Israelis are valorized for displaying humanity toward animals, while Palestinians, conversely, are dehumanized as inhumane. For example, PETA recently reprimanded Hamas for reportedly using falcons to carry flammable materials into Israel, stating that “animals claim allegiance to no nation, don’t choose sides, and can only rely on human beings to show them mercy, and it is unacceptable to use them as weapons of war.” The fact that Israeli forces also routinely use animals like attack dogs as “weapons of war” when conducting home raids against Palestinian civilians — a practice opposed by organizations like the Palestinian Animal League — went completely unremarked upon.
Feel-good news stories profile animals given sanctuary in Israel, while demolitions of Palestinian homes proceed at an alarming rate. International media thrill over the breeding of rare species in Israel’s zoos, while Gazans remain trapped in an open-air cage. Apparently, colonial projects are able to extract moral capital not only from “saving brown women,” as post-colonial theorist Gayatri Spivak famously observed, but from saving endangered white rhinos and golden lion tamarins, too.
Such efforts at what one might call “fur washing” have a long colonial history. In the discourse of European “civilizing missions,” Indigenous populations’ failure to treat and use animals according to European norms was cited as proof of their “uncivilized” nature, rationalizing brutal projects of domination that colonized human and non-human animals alike.
For instance, British settlers castigated Kenyans for their violent treatment of animals, which they penalized with the violence of harsh corporal punishment. As the eminent Kenyan writer and academic Ngũgĩ wa Thiong’o remarked, “To the settlers, dogs ranked infinitely higher than Kenyans; and Kenyans were either children (to be paternalistically loved but not appreciated, like dogs) or mindless scoundrels (to be whipped or killed).” Unsurprisingly, British behaviors involving harm to living beings, such as hunting and colonialism, were not similarly treated as signs of “backwards” tendencies.
In India, British colonizers implemented legislation prohibiting cruelty against animals, but the law exclusively targeted Indian practices, while exempting British uses of animals for research and sport. In fact, British scientists in India took advantage of the opportunity to perform torturous experiments on animals that they were precluded from conducting back home.
A selective compassion for animals was also used to justify the colonial presence in Egypt. One of the patrons of the Society for the Prevention of Cruelty to Animals in Egypt was the British Consul-General Evelyn Baring, the first Earl of Cromer — who subsequently served as the president of a pro-vivisection society in London dedicated to defending often-cruel practices of experimentation on animals. (For example, one member of the society did research on gunshot wounds by shooting living dogs in the head).

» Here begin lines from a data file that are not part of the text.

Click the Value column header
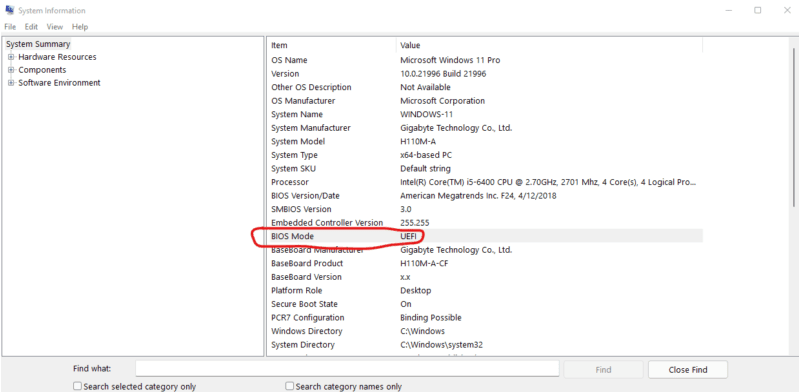Screen dimensions: 799x392 click(x=549, y=45)
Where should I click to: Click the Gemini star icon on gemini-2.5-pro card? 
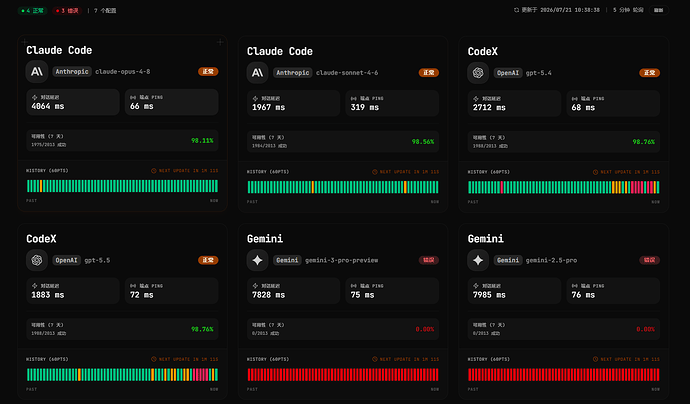pos(478,260)
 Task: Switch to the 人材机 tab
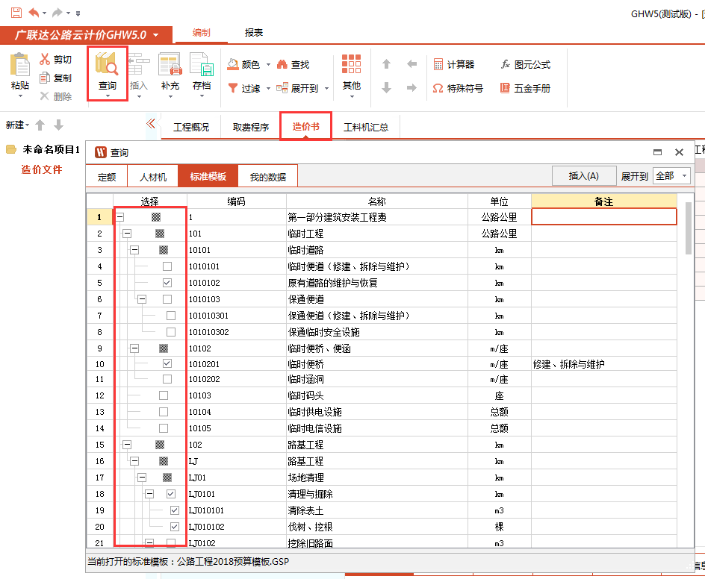click(152, 177)
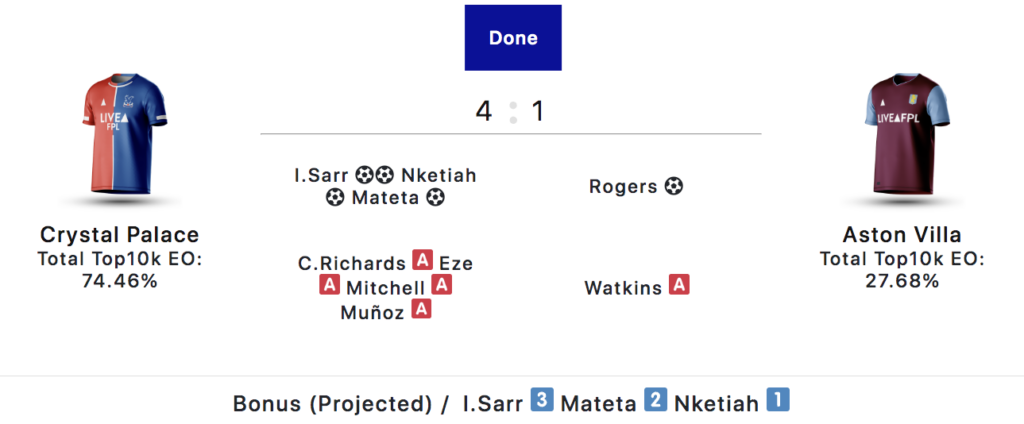The image size is (1024, 424).
Task: Open the Aston Villa team name
Action: click(x=904, y=235)
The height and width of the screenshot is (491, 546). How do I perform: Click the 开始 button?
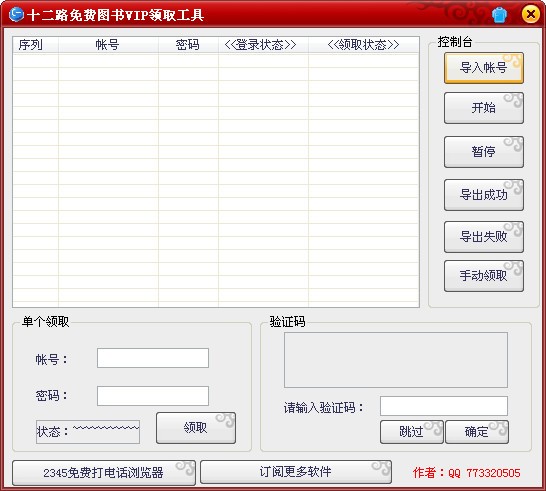tap(484, 108)
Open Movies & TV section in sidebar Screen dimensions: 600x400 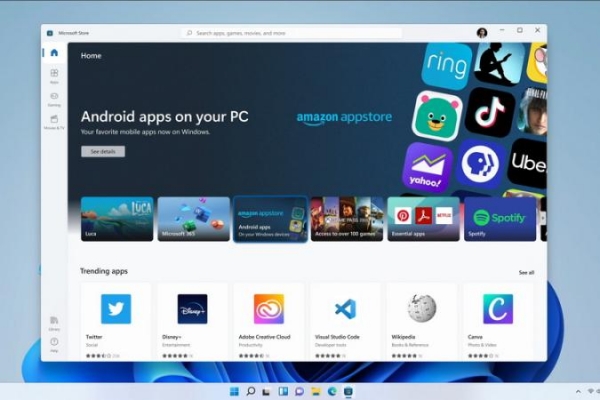[54, 122]
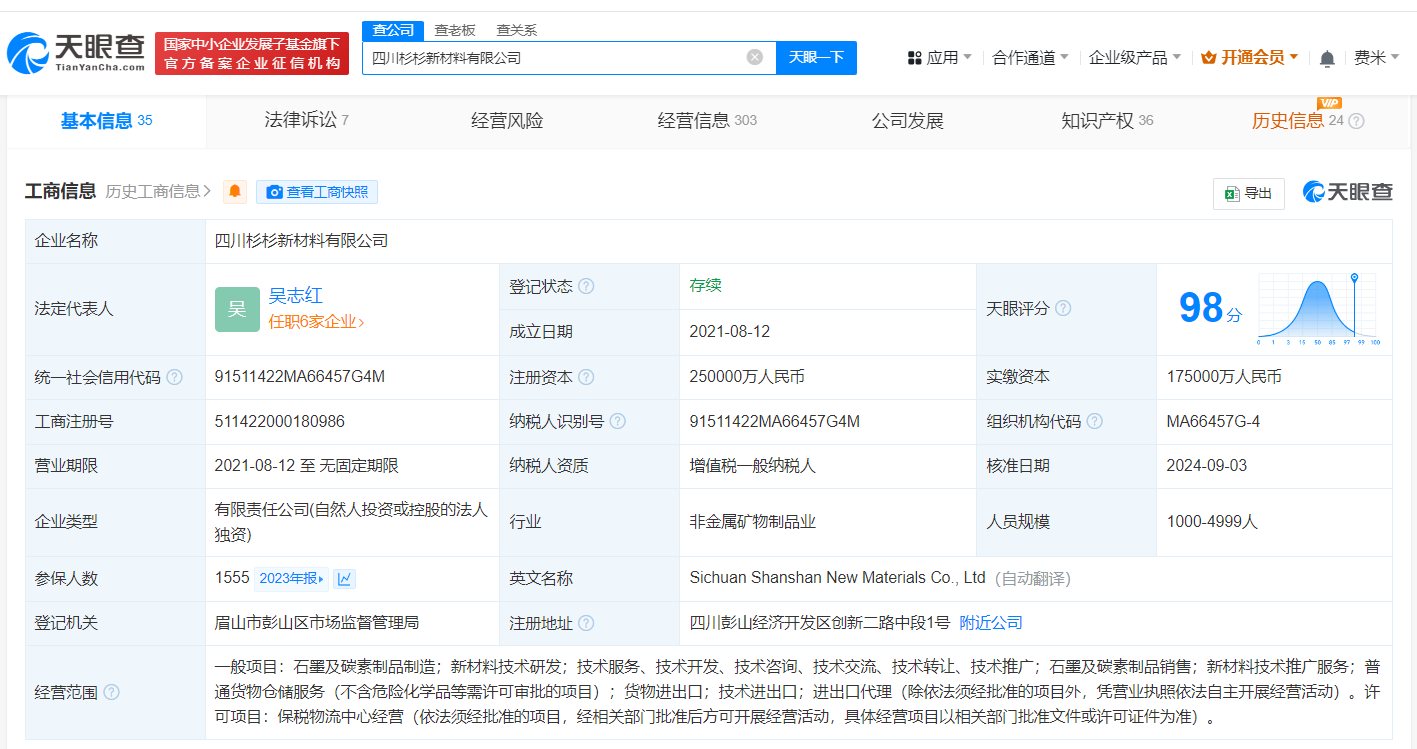Screen dimensions: 1417x749
Task: Open the 费米 user account dropdown
Action: point(1376,58)
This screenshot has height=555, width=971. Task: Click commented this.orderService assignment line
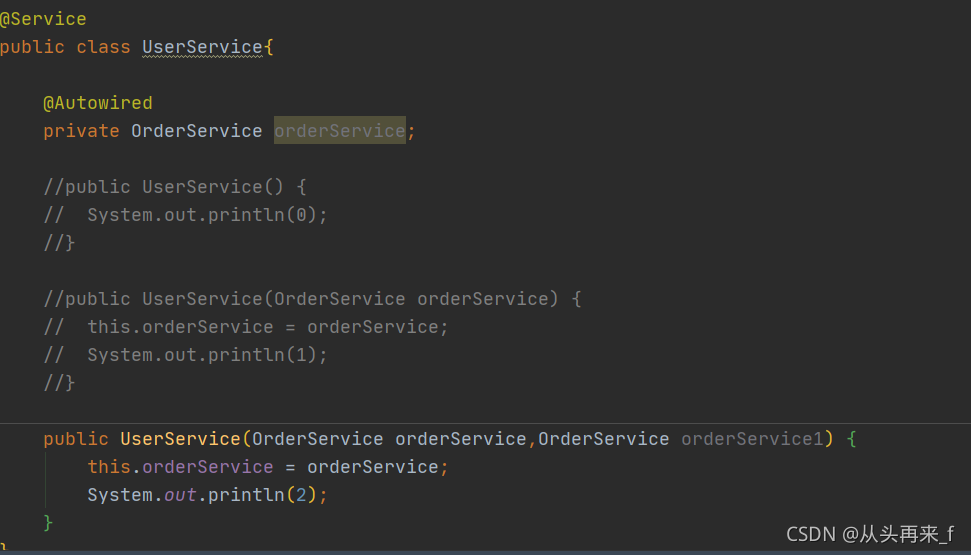coord(246,327)
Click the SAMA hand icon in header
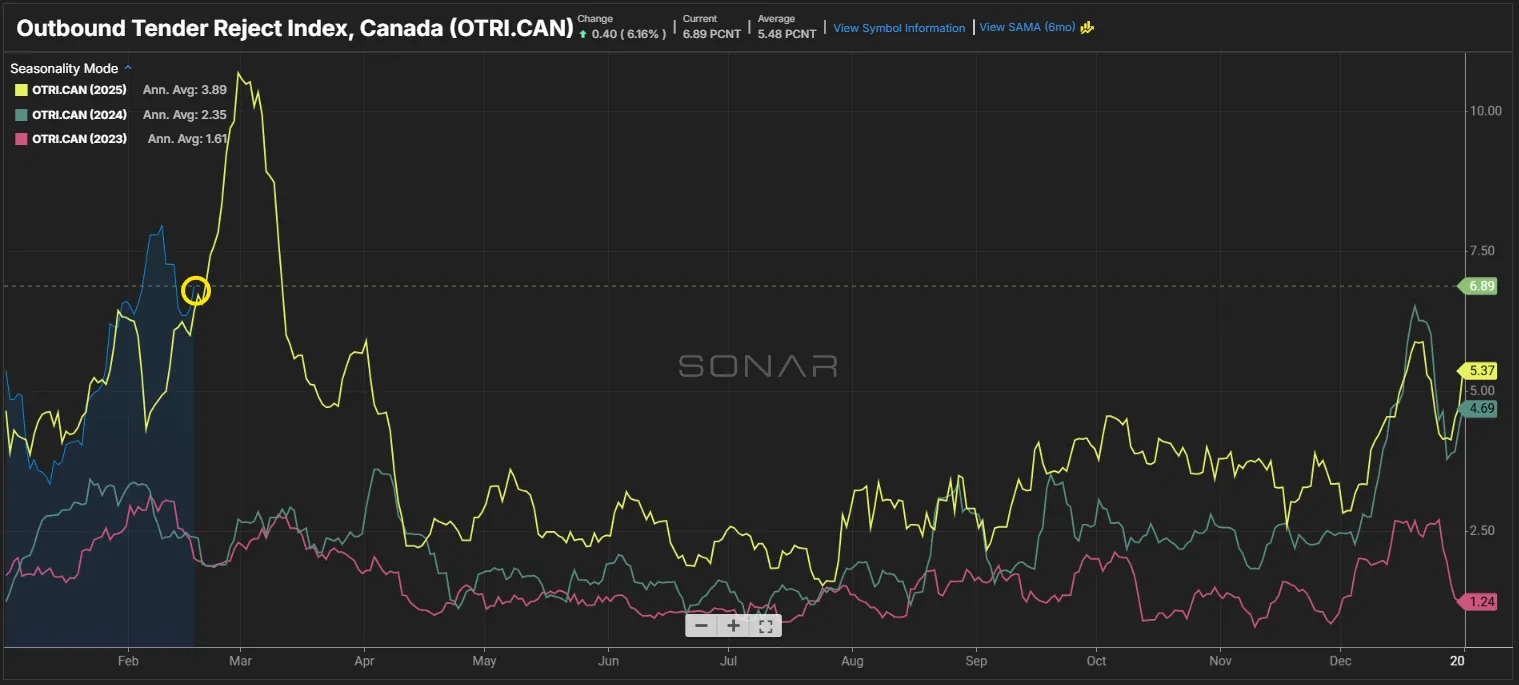This screenshot has width=1519, height=685. (1087, 27)

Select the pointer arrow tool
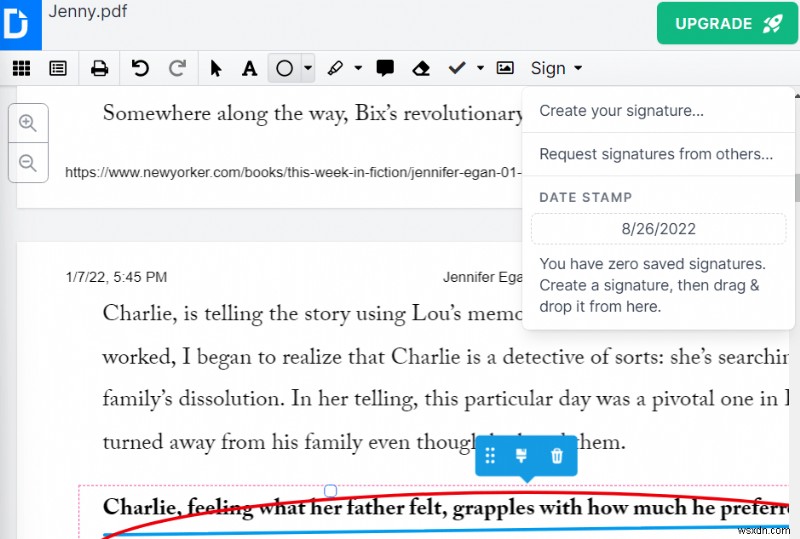coord(216,68)
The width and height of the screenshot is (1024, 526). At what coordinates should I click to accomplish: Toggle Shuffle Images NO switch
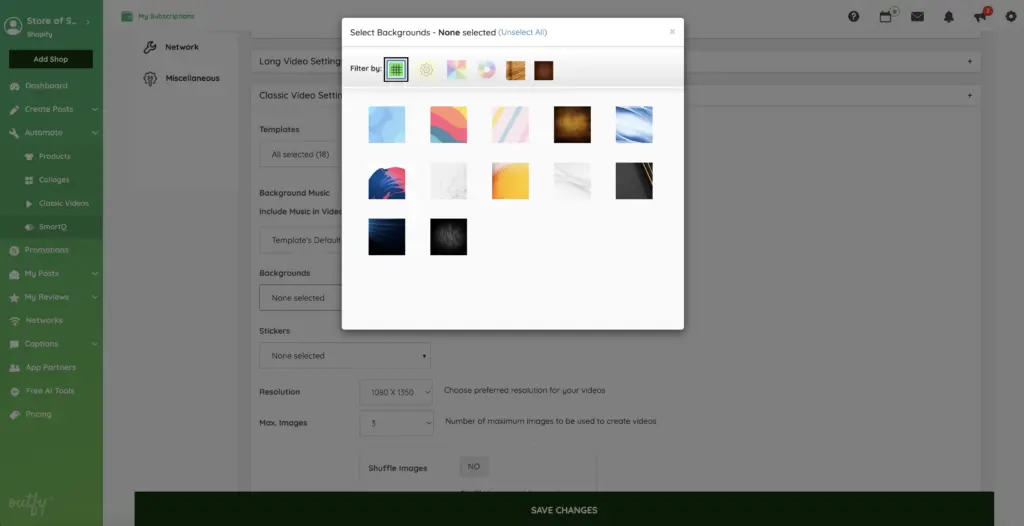click(474, 467)
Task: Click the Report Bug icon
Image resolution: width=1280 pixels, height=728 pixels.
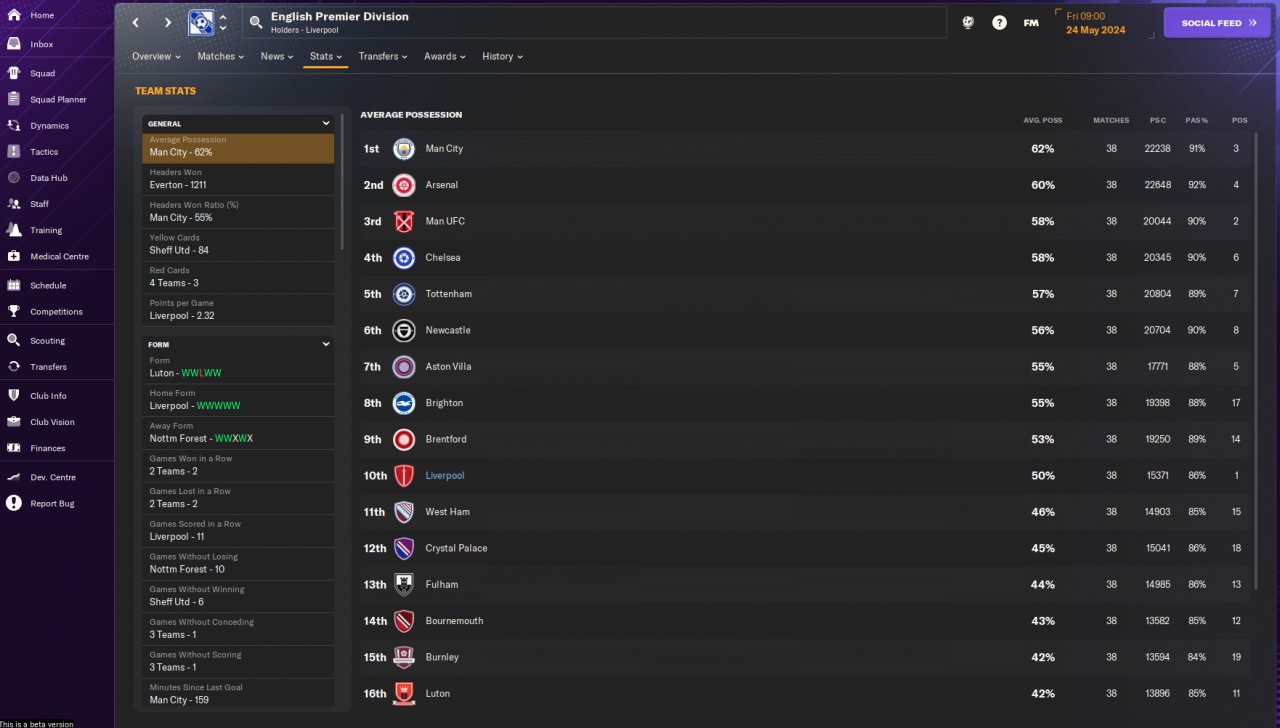Action: click(14, 503)
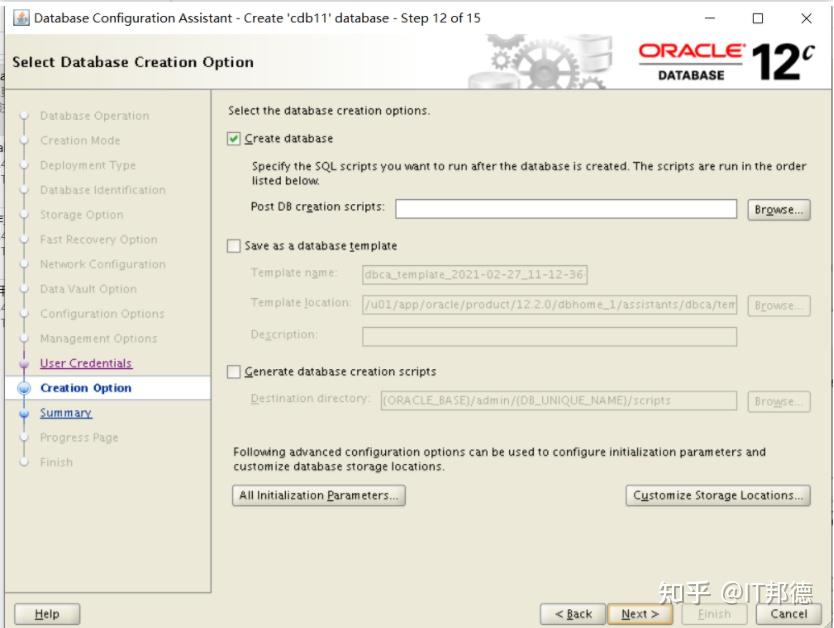Browse for Post DB creation scripts
Viewport: 834px width, 628px height.
tap(782, 209)
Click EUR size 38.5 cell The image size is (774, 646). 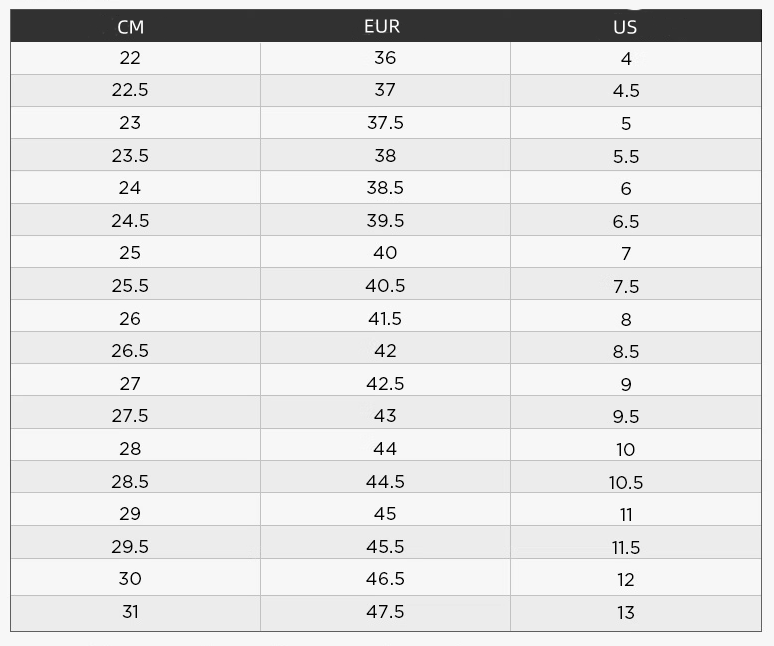click(x=385, y=188)
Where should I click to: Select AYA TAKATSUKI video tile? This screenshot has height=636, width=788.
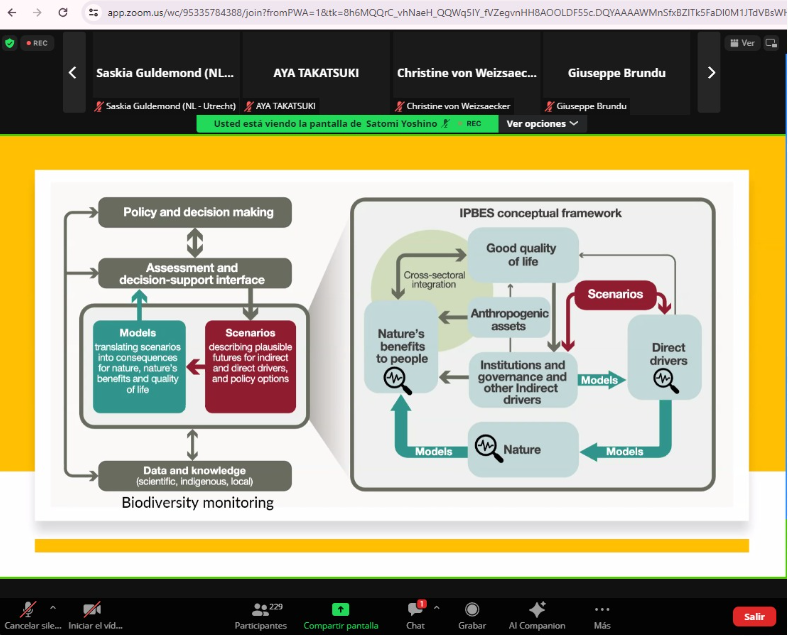point(316,73)

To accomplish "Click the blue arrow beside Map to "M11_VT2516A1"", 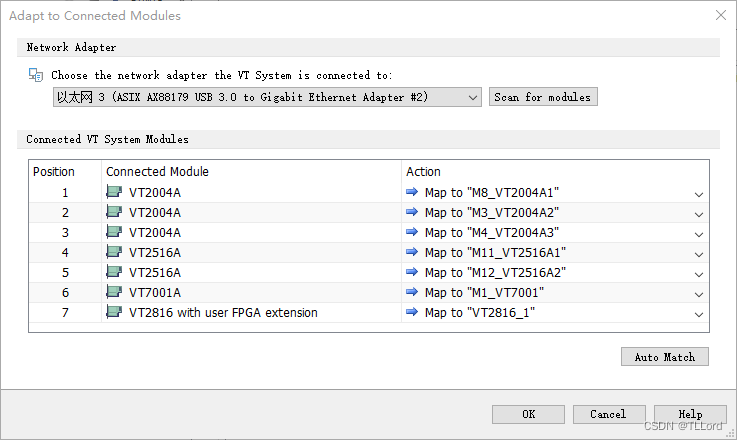I will coord(412,252).
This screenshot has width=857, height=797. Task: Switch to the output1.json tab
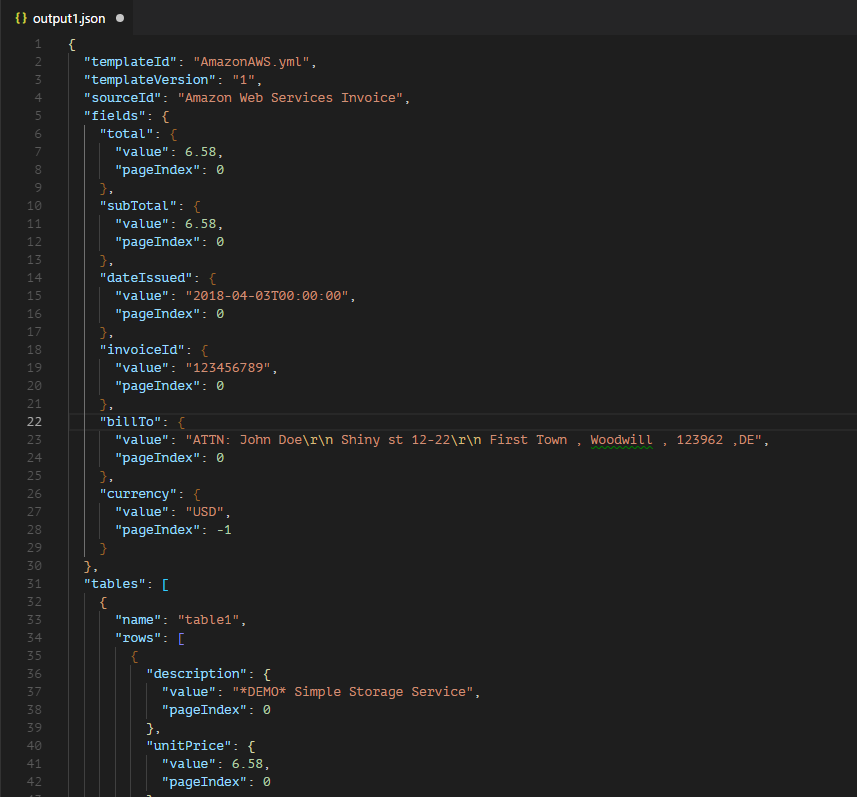click(x=70, y=18)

Such hypocrisy was not a departure from the green but par for the course for Baring, who is perhaps now best known for parading as a liberator of women in the colonies while heading the League for Opposing Woman Suffrage in the U.K.
Humanitarian hypocrisies continue to be mobilized in support of present-day colonial and imperial projects. U.S. media and government websites, for example, wax saccharine over soldiers who rescued stray dogs during the illegal invasion and occupation of Iraq, even as animal rights activists in the U.S. have been prosecuted as terrorists.
In Canada, Indigenous seal-hunts have been subjected to a persistent and concerted campaign of demonization — in a country where more than 800 million land animals are killed every year in a factory-farming system that denies them adequate legal protections against immense suffering.
In colonial orders, violence against human and non-human animals is intimately intertwined. This is made apparent when colonizers attempt to legitimize oppression against the colonized by comparing them to animals; Israeli politicians, for example, have referred to Palestinians as grasshoppers, crocodiles, dogs, snakes and beasts. The unspoken premise is that these non-human lives are infinitely violable and disposable, and so the human lives analogized to them are similarly worthless by extension.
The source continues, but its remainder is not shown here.